What is being asked: The answer must consist of the entries, copied exactly and in full.

########

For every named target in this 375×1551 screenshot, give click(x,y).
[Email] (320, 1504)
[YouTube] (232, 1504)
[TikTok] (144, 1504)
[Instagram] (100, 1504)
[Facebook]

########

Task response:
For every named target in this 375×1551 screenshot, give click(x,y).
[Email] (320, 1504)
[YouTube] (232, 1504)
[TikTok] (144, 1504)
[Instagram] (100, 1504)
[Facebook]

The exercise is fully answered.